## Exercise tasks
[1] Print the section of the DUMBO Fourth of July Eve post starting with "Fourth of July Eve" and going on through "I have proof.", word for word.
[2] Carry on the post about Fourth of July Eve in DUMBO from the point where it stops.

## Provided text
===
Ahmedabad New York
Life in NYC

Fourth of July Eve in DUMBO, Gloriously Alone

Watching the bridge light up from a stranger's stoop, one day before everyone else remembers to celebrate.

Dispatch from A stranger's stoop on Washington Street, DUMBO

Everyone thinks the Fourth of July is the main event. But the night before is the real one, and I have proof.

I got off the F at York Street last night and walked toward the water in DUMBO, where the Manhattan Bridge stitches Brooklyn to the sky. Tourists gone home for dinner. Locals not out yet. That gorgeous in-between hour when the cobblestones are still warm and the city hasn't started performing for anyone.

I sat on a stranger's stoop on Washington Street — sorry, stranger — and watched the light go pink and then violet behind the bridge. Somewhere a kid was setting off tiny illegal firecrackers, a little rehearsal for tomorrow's Fourth of July. Practice pops. The city clearing its throat.

I love being alone in this neighborhood at this hour. There's no loneliness in it, only spaciousness. Back home I was never alone — Indian households don't really allow for it, someone is always in the doorway asking if you've eaten. I used to crave solitude like water.
===
## Data extract
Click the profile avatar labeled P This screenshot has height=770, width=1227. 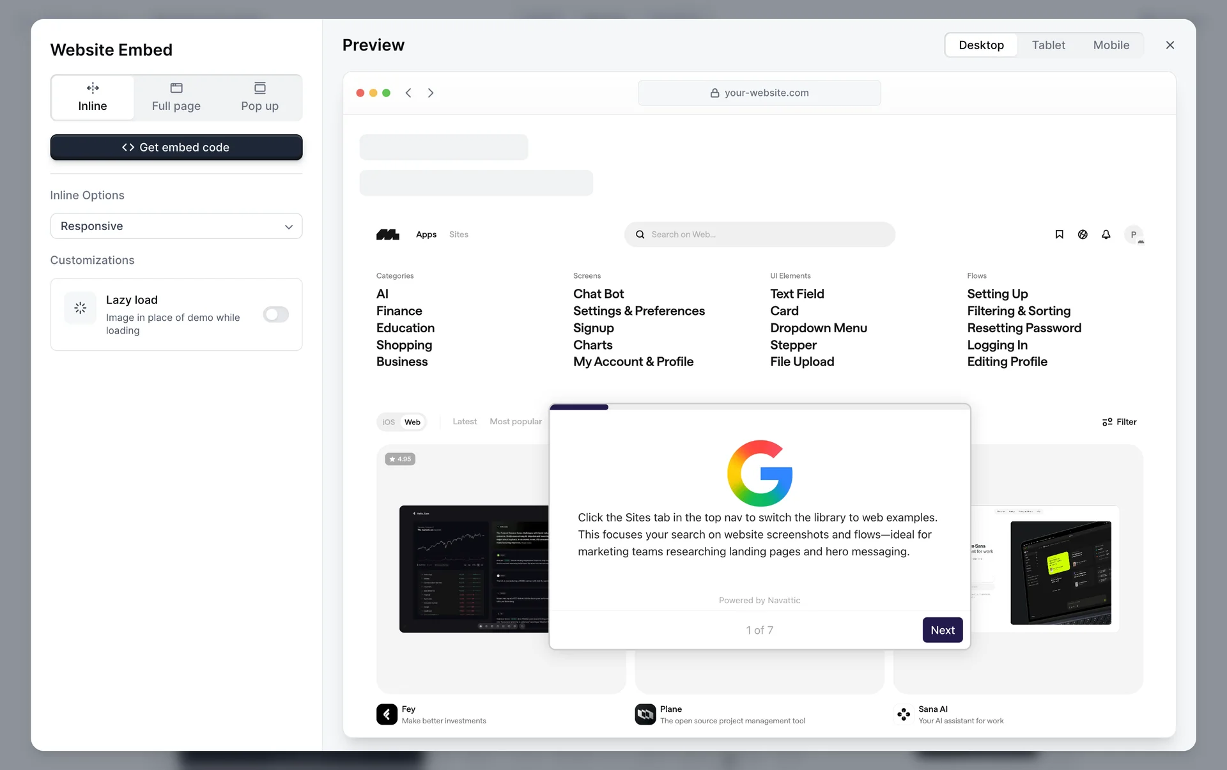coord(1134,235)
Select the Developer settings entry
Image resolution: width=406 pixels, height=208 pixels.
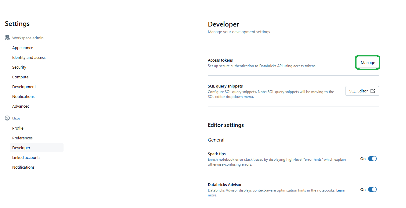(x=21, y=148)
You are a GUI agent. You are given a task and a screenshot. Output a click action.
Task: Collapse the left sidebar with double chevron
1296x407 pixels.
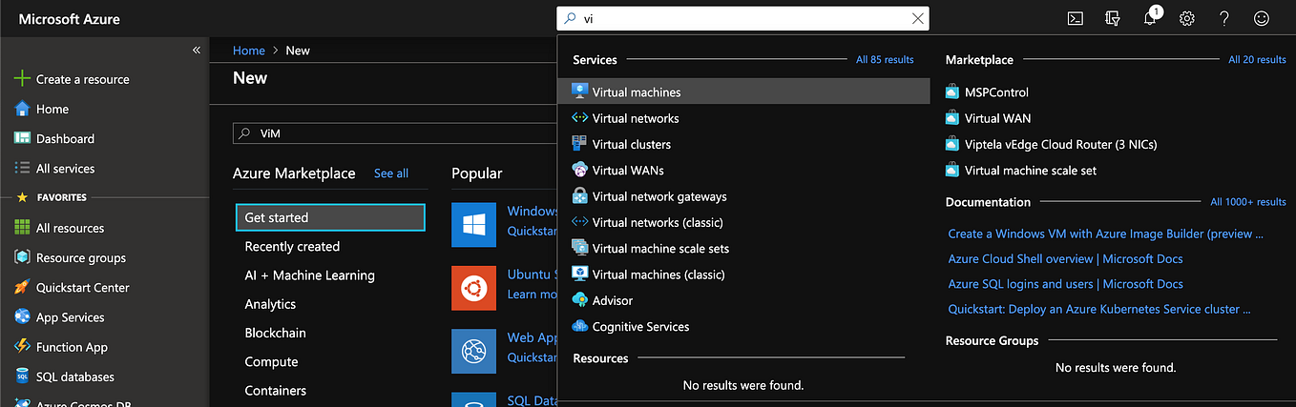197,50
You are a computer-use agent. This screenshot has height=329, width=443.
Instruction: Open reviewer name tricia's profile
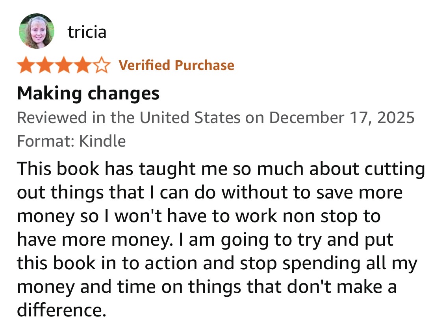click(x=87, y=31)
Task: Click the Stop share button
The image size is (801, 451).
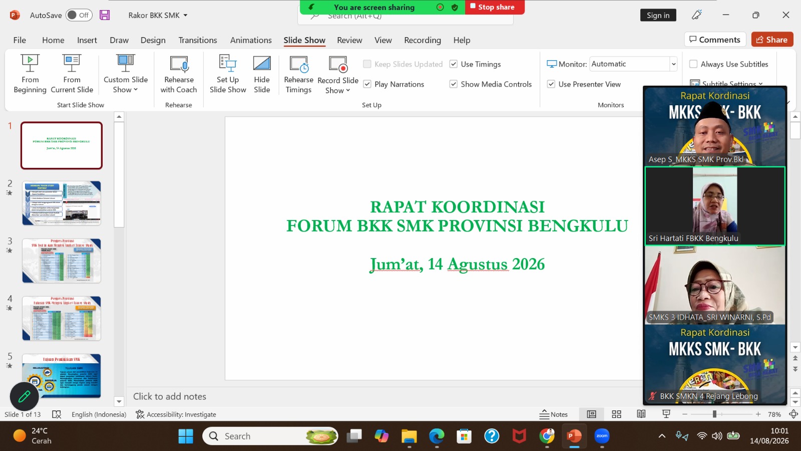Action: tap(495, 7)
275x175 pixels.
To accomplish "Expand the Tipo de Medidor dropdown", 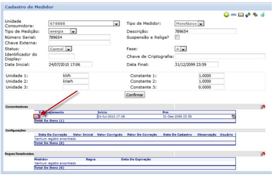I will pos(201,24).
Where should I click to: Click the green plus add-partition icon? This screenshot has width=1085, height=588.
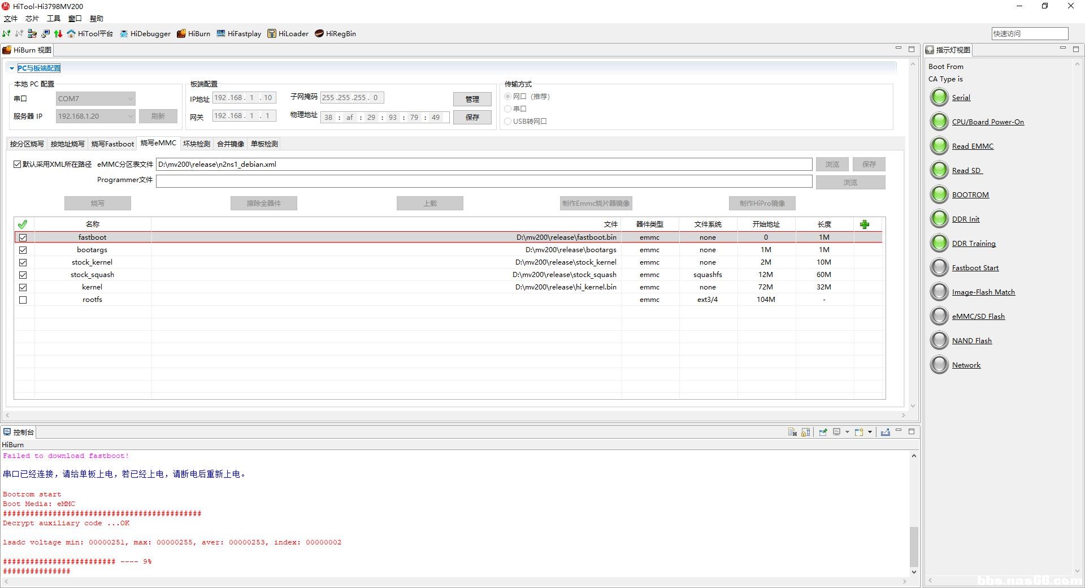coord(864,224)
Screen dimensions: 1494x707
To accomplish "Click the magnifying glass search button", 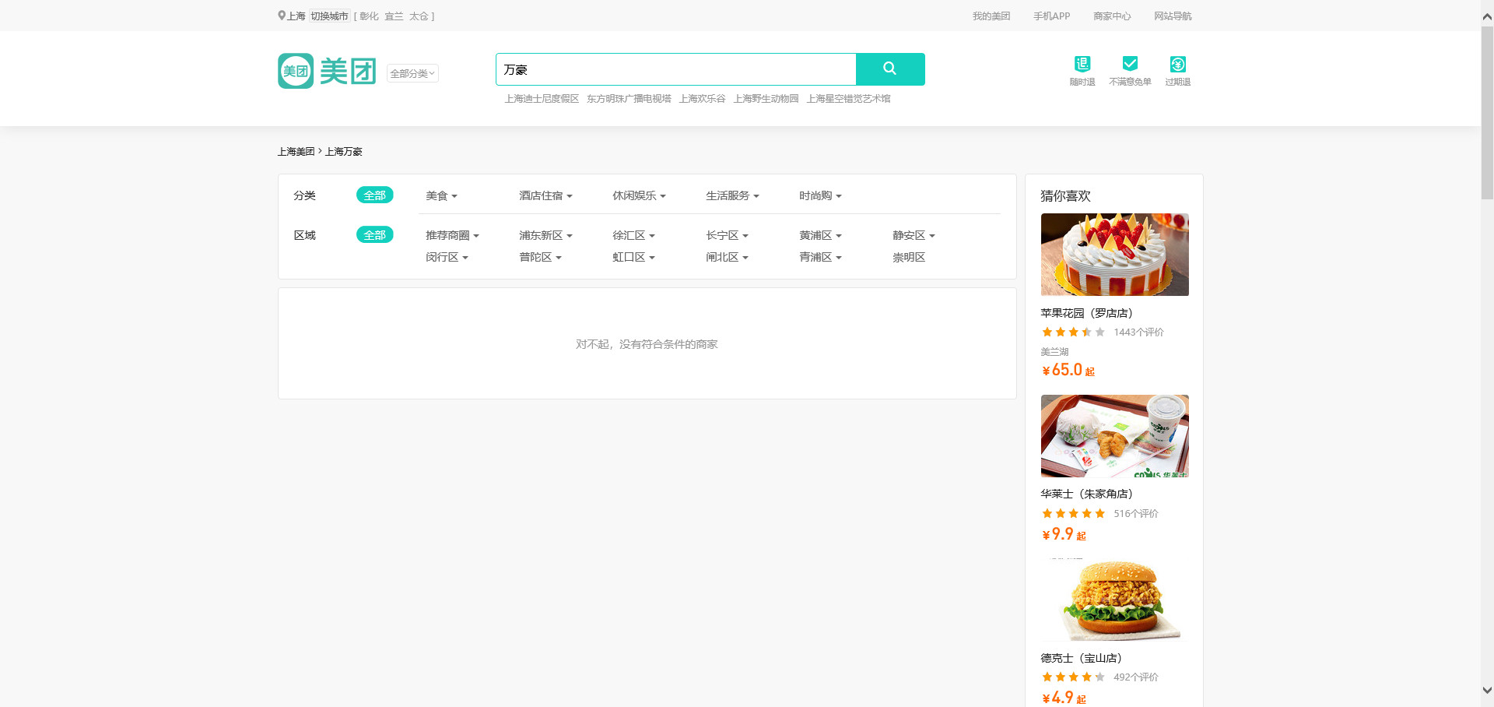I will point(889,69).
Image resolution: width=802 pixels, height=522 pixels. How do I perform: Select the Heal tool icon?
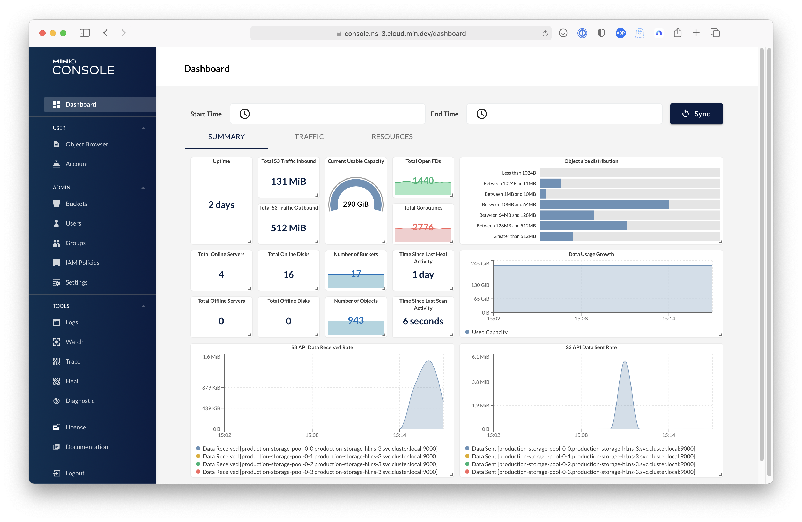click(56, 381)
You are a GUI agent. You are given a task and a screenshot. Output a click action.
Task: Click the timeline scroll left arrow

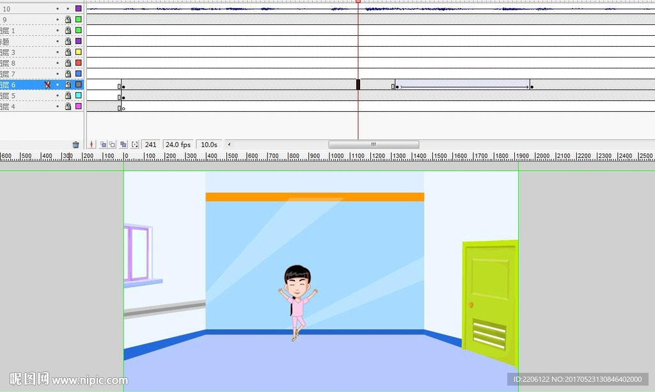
===
## Task answers
[1]
Fourth of July Eve in DUMBO, Gloriously Alone

Watching the bridge light up from a stranger's stoop, one day before everyone else remembers to celebrate.

Dispatch from A stranger's stoop on Washington Street, DUMBO

Everyone thinks the Fourth of July is the main event. But the night before is the real one, and I have proof.

[2]
Now I have oceans of it, and DUMBO on a July eve is where I go to appreciate it before it tips into too much.

The Fourth of July here always makes me a little sideways — celebrating a country's independence that isn't the one that made me, on the same August-ish week my own country got its freedom. I hold both. I contain a whole subcontinent of complicated feelings and I'm fine, thanks for asking.

But last night I didn't think about any of that. I just watched the bridge glow and ate a dosa from the cart near Front Street and felt, for once, exactly the right size for my life.

Go find the quiet the night before the noise. That's where the real fireworks are.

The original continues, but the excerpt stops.